Exercise brief:
Restrict the output to the lines below starting at the one that contains "Task: Choose Alibaba Cloud deployment option" and ending at the one that contains "Screen dimensions: 1400x842", and restate them word for word, both ends included.

Saved data entries:
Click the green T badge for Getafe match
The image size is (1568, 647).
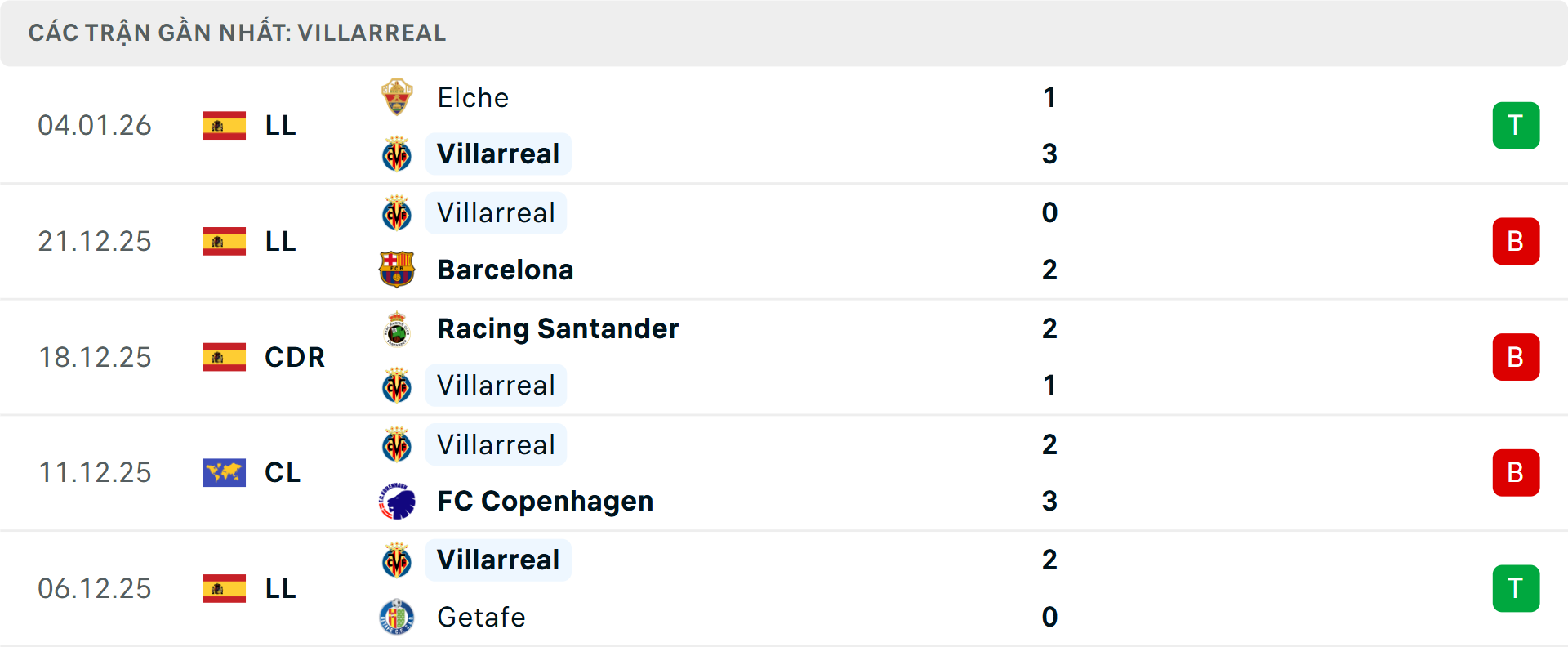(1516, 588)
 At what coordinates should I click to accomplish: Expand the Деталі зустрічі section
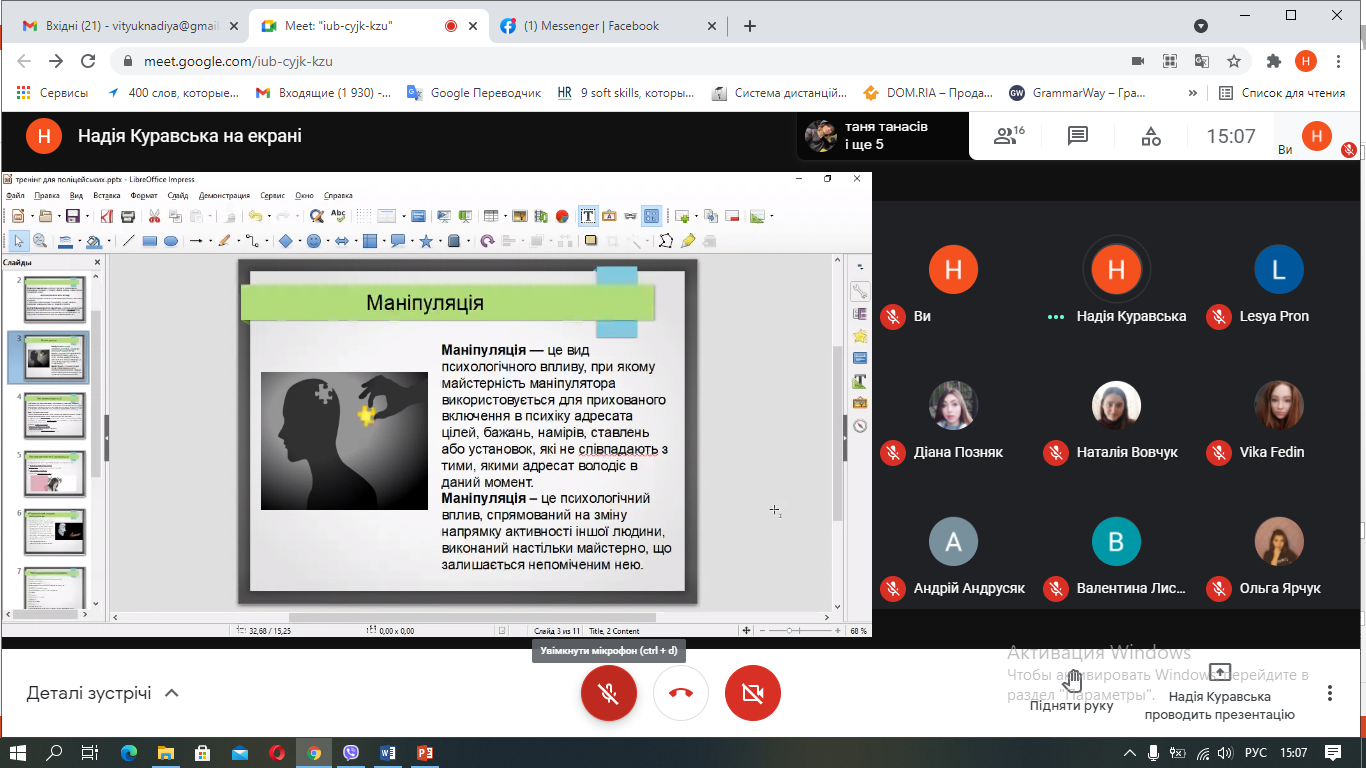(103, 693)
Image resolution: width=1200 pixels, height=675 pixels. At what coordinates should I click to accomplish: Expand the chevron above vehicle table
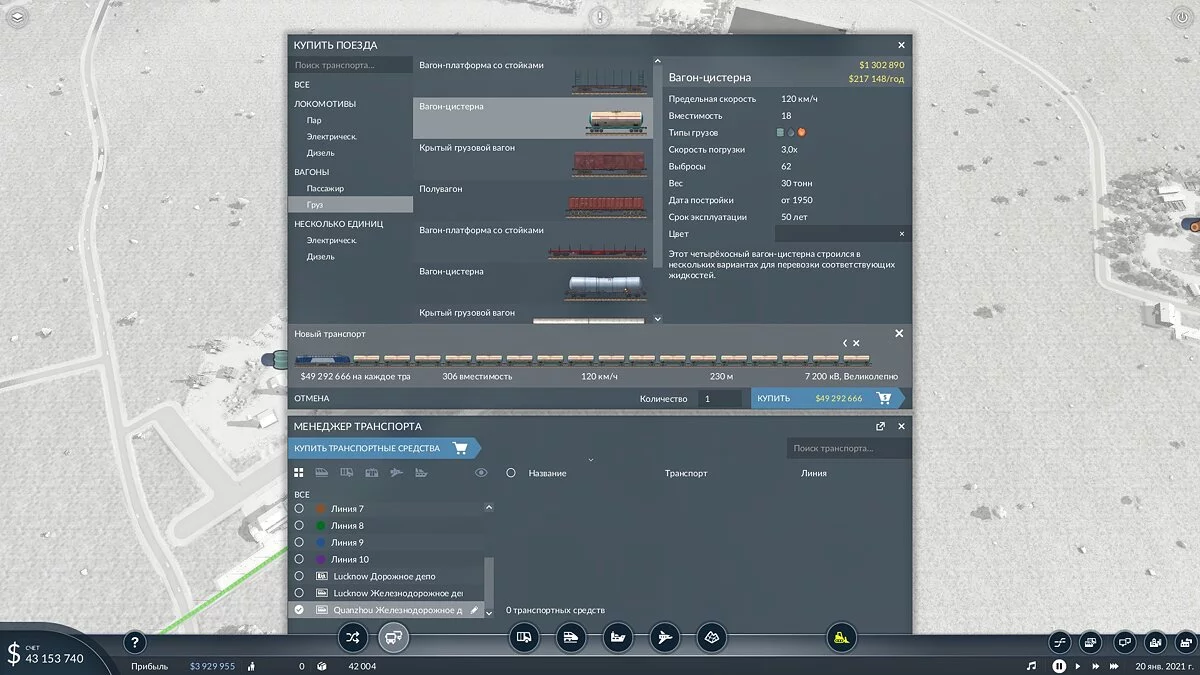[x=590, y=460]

...

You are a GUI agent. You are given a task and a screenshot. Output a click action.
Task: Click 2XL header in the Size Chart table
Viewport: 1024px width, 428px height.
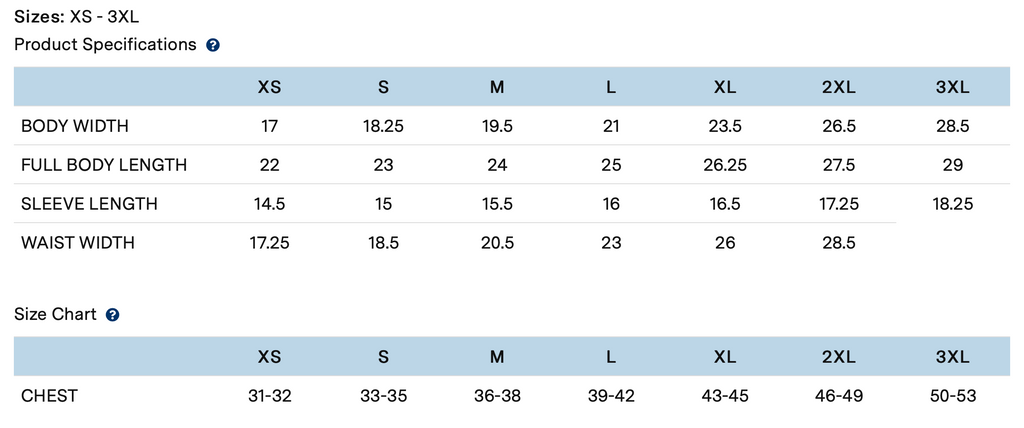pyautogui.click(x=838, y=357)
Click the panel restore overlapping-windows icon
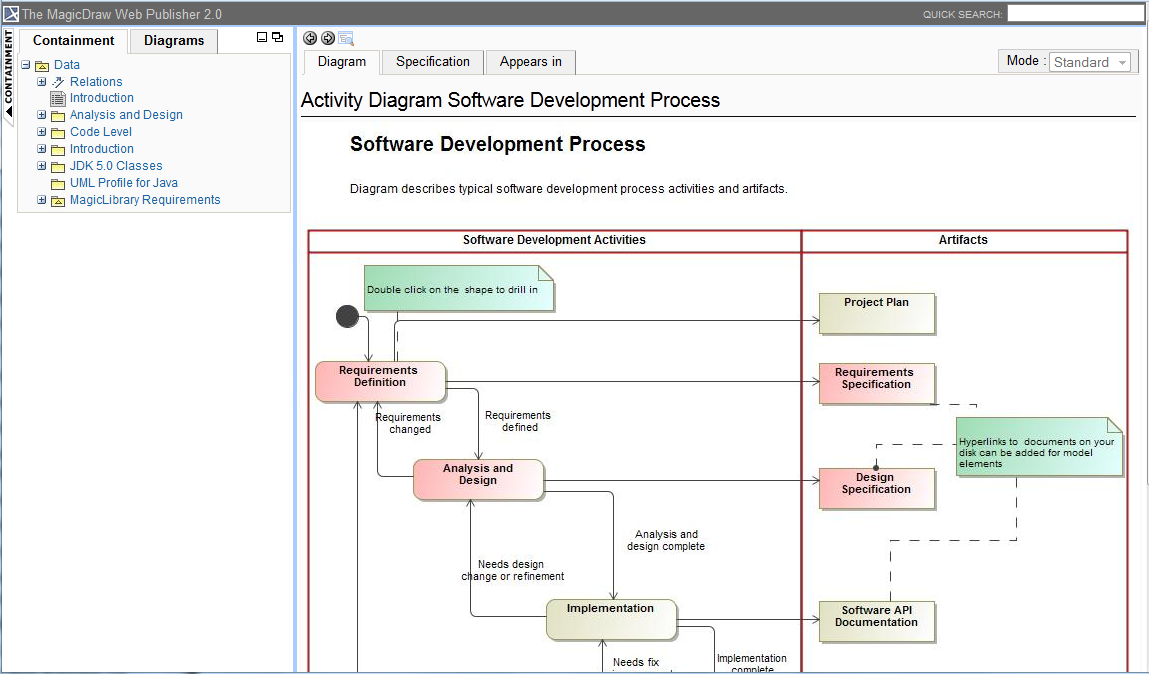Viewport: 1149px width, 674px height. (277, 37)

--

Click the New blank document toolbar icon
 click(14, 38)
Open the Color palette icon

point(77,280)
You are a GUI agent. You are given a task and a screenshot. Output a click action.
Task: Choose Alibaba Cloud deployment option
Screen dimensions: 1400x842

Task result:
Task: Choose Alibaba Cloud deployment option
Screen dimensions: 1400x842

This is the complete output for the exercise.